**ОТРЫВОК ДЛЯ ЧТЕНИЯ**
================================
В приезд Александра I в Одессу, как рассказывал князь Вяземский, был приготовлен для него дом, занимаемый Ланжероном. Встретив государя и проводив его до кабинета, после разговора, продолжавшегося несколько минут, он откланялся, вышел из кабинета и, по своей привычке, запер дверь на ключ. Государь оставался несколько времени взаперти, но наконец постучался, и его освободили из заточения. Встречая же государя, он хотел представить его величеству рапорт о благосостоянии вверенного ему края, долго искал в своих карманах и, не найдя, сказал: «Право, не знаю, государь, куда положил мой рапорт». Император улыбнулся и пожал руку покорителю Монмартра.
================================
**ЦЕЛЬ A**
Воспроизведите дословно фрагмент листинга, который начинается строкой, содержащей «width=1389 pixels, height=868 pixels.», и заканчивается строкой, содержащей «center [1495, 8].», включая обе эти строки.

(Записи из набора данных)
================================
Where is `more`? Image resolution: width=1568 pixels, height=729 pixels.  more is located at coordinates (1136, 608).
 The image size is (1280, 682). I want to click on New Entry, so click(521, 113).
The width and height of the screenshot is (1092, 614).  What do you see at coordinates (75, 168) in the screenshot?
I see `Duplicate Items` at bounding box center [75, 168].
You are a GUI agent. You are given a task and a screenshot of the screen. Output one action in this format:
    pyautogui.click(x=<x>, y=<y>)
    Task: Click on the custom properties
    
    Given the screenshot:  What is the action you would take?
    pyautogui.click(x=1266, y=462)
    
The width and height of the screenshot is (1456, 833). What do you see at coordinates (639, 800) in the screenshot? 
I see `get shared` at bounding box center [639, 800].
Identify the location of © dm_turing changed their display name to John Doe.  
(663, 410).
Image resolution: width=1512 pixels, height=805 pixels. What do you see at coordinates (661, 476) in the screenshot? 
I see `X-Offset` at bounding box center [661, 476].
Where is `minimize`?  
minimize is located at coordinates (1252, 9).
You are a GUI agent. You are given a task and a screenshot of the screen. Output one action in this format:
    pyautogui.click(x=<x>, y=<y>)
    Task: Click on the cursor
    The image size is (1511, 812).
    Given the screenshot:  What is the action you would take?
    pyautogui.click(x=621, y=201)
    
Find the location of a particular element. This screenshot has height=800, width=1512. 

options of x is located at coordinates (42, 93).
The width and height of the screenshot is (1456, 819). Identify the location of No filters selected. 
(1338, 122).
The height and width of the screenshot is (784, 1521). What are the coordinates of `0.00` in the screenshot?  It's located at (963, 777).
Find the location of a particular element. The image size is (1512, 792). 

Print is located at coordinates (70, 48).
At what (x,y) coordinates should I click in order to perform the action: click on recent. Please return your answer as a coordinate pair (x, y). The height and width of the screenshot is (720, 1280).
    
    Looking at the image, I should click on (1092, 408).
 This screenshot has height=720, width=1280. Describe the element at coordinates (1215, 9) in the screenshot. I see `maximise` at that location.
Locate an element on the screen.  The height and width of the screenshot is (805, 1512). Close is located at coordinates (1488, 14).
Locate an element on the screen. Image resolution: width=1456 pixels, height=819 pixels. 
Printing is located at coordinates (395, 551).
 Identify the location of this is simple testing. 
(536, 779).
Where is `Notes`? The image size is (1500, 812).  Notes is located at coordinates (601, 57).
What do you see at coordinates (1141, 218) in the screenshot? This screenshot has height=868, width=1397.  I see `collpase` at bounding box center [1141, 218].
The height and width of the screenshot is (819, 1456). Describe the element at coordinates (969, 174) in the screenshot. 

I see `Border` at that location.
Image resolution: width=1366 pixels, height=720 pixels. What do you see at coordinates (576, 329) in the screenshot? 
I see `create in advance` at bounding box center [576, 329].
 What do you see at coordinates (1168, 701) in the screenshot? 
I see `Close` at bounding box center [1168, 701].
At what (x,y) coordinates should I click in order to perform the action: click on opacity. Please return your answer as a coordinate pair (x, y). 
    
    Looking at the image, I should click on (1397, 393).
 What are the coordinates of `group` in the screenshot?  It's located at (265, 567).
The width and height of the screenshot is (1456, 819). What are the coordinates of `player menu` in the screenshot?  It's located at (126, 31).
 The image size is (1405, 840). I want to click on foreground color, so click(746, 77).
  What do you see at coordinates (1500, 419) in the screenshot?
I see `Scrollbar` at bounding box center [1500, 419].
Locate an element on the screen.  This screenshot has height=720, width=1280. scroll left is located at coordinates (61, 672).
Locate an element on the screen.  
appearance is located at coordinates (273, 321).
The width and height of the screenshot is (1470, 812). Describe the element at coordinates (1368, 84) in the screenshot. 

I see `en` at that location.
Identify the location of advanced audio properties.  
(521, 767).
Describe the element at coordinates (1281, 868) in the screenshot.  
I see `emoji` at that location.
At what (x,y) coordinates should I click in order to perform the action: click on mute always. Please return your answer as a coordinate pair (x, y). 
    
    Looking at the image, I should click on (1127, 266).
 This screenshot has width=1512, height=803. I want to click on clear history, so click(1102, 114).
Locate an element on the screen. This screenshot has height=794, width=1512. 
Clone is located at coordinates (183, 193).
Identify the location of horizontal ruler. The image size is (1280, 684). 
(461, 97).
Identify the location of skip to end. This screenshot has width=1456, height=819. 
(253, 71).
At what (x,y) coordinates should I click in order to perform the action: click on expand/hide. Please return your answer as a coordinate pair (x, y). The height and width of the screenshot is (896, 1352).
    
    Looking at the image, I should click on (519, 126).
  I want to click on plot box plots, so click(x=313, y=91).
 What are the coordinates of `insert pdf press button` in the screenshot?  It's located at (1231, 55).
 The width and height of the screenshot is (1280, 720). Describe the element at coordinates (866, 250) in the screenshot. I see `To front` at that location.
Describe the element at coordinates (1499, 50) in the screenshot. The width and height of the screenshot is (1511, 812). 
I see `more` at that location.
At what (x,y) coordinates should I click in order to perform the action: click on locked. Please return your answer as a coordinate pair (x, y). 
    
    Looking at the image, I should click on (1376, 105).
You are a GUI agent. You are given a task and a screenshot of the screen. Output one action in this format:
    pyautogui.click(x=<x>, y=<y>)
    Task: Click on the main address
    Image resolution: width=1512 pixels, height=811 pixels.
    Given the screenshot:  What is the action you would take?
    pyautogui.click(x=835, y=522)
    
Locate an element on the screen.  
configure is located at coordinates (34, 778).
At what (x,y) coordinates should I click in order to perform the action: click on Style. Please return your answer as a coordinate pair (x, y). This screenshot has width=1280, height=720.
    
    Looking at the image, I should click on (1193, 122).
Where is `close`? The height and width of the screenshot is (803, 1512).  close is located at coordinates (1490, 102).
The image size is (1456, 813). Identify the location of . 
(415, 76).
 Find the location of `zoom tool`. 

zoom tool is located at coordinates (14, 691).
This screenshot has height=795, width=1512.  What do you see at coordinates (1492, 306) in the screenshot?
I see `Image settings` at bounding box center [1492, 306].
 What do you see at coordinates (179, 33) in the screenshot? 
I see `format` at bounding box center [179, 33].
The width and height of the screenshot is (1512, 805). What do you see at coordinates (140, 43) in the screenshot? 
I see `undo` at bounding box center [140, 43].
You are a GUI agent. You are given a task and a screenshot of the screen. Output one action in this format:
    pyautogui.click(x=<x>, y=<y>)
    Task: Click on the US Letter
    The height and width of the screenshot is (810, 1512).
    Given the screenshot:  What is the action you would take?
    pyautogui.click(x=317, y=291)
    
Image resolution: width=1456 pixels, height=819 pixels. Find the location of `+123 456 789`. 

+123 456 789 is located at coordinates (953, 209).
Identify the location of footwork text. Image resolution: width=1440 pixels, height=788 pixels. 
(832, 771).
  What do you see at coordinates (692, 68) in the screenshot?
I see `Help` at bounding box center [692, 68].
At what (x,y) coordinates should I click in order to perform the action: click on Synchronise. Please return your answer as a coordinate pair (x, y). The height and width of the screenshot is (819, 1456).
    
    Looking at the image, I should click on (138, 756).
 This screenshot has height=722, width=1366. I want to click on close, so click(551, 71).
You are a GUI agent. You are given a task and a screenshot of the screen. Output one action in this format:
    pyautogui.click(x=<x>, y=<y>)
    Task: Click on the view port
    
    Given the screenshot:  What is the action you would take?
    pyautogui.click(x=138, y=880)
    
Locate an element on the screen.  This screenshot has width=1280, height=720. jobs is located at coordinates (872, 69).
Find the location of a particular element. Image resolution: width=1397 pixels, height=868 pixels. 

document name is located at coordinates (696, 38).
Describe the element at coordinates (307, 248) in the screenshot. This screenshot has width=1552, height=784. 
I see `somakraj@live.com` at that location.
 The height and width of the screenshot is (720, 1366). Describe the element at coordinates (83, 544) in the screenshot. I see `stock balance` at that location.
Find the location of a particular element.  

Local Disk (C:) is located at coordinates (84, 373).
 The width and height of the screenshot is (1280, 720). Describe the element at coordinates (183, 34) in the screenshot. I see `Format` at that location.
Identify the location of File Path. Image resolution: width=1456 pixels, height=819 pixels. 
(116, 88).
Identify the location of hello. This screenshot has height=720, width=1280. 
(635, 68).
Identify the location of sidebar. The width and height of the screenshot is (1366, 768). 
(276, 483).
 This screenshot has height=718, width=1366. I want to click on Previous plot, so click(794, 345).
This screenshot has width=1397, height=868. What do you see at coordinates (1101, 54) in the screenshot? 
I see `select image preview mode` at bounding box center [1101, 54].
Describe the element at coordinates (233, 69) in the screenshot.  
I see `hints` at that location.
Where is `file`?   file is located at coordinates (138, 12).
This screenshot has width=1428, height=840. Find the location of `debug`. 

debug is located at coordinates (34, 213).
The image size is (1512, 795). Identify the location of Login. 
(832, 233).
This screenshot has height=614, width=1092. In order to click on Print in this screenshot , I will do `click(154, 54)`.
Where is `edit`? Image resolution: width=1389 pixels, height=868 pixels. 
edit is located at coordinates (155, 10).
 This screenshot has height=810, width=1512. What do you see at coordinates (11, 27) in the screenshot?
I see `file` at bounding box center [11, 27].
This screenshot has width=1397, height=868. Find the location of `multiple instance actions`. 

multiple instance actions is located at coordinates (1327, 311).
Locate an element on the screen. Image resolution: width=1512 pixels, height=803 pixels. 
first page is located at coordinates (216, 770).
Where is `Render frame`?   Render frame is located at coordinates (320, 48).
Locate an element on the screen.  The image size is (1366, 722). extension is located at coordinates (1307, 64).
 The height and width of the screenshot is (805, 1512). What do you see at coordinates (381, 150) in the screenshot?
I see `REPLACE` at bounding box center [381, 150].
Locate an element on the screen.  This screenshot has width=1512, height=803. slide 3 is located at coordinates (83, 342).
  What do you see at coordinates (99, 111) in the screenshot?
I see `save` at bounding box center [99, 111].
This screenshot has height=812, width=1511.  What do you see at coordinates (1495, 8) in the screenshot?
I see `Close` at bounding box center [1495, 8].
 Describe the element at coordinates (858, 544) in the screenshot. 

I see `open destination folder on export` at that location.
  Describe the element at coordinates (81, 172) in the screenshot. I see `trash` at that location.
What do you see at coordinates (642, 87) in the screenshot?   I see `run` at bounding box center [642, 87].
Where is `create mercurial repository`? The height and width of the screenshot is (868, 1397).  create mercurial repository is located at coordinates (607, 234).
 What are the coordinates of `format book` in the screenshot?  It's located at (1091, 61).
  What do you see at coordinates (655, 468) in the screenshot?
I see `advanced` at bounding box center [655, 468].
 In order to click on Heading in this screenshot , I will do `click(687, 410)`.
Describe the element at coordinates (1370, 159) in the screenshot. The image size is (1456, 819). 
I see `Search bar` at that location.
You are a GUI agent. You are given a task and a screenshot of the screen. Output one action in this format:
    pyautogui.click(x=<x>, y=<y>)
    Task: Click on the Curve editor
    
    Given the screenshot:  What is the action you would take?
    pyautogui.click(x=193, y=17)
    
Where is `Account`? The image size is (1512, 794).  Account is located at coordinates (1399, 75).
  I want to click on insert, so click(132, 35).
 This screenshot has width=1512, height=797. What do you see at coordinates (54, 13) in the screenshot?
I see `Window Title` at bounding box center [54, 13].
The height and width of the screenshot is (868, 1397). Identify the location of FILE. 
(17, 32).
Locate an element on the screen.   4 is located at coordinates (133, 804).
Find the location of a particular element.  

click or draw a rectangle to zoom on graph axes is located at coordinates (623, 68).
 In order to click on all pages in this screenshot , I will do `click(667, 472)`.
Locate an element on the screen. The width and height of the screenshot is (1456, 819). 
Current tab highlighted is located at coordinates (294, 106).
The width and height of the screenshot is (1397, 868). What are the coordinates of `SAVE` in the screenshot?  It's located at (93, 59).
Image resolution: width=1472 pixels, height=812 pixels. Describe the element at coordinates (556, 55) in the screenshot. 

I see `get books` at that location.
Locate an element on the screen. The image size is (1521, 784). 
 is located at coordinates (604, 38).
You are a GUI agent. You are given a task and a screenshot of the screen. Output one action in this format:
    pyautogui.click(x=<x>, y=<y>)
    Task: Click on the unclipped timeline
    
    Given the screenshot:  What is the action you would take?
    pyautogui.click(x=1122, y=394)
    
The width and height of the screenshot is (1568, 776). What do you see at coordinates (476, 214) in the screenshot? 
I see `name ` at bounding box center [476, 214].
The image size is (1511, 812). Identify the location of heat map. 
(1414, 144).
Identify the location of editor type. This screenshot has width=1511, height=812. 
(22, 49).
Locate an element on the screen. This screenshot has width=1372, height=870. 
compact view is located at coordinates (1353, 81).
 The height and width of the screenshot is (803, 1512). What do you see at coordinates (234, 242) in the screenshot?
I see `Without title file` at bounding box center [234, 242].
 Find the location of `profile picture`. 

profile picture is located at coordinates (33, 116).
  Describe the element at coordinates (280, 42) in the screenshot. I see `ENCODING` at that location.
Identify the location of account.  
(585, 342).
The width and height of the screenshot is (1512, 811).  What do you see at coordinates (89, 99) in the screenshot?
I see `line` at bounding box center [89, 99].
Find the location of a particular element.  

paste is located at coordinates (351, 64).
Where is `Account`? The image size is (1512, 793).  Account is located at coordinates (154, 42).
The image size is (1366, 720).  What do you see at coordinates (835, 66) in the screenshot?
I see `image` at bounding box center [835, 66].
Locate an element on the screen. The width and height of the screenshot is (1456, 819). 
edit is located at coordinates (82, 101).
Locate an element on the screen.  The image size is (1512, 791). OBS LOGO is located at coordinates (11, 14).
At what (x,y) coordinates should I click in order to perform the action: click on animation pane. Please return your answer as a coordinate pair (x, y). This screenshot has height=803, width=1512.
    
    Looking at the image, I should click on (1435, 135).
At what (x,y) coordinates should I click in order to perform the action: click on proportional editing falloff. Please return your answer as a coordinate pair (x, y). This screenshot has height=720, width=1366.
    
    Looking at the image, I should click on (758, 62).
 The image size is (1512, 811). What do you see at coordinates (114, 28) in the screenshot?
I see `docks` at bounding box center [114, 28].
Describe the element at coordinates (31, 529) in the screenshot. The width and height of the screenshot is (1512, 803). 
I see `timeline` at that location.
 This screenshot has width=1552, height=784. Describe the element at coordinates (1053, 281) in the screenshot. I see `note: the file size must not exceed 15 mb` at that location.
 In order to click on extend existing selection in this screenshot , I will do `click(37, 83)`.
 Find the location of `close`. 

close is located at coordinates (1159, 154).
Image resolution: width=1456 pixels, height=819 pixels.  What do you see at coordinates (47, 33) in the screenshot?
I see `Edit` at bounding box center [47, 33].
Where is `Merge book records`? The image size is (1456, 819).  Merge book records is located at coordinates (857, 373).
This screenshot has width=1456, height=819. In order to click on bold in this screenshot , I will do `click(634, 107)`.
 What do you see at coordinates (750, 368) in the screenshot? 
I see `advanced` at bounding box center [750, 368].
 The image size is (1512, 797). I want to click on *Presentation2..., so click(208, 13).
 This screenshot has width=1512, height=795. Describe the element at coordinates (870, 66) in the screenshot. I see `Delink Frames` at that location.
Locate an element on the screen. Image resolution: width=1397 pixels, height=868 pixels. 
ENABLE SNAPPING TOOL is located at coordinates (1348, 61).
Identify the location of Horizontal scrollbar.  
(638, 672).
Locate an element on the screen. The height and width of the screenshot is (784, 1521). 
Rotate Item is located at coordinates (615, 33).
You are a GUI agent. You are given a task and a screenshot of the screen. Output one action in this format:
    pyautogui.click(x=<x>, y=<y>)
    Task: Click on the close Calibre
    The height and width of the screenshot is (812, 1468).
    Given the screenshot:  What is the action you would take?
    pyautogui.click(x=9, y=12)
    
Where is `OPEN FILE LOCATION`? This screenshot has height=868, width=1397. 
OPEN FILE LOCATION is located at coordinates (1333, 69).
================================
**ЦЕЛЬ B**
Почему, согласно отрывку о Ланжероне и Александре I, государь оказался заперт в кабинете?

**ПИСЬМЕННЫЙ ОТВЕТ A**
Where is `edit`? Image resolution: width=1389 pixels, height=868 pixels. 
edit is located at coordinates (155, 10).
 This screenshot has height=810, width=1512. What do you see at coordinates (11, 27) in the screenshot?
I see `file` at bounding box center [11, 27].
This screenshot has width=1397, height=868. Find the location of `multiple instance actions`. 

multiple instance actions is located at coordinates (1327, 311).
Locate an element on the screen. Image resolution: width=1512 pixels, height=803 pixels. 
first page is located at coordinates (216, 770).
Where is `Render frame`?   Render frame is located at coordinates (320, 48).
Locate an element on the screen.  The image size is (1366, 722). extension is located at coordinates (1307, 64).
 The height and width of the screenshot is (805, 1512). What do you see at coordinates (381, 150) in the screenshot?
I see `REPLACE` at bounding box center [381, 150].
Locate an element on the screen.  This screenshot has width=1512, height=803. slide 3 is located at coordinates (83, 342).
  What do you see at coordinates (99, 111) in the screenshot?
I see `save` at bounding box center [99, 111].
This screenshot has height=812, width=1511.  What do you see at coordinates (1495, 8) in the screenshot?
I see `Close` at bounding box center [1495, 8].

**ПИСЬМЕННЫЙ ОТВЕТ B**
После короткого разговора Ланжерон откланялся, вышел из кабинета и по своей привычке запер дверь на ключ. Государь оставался взаперти, пока не постучался и его не выпустили.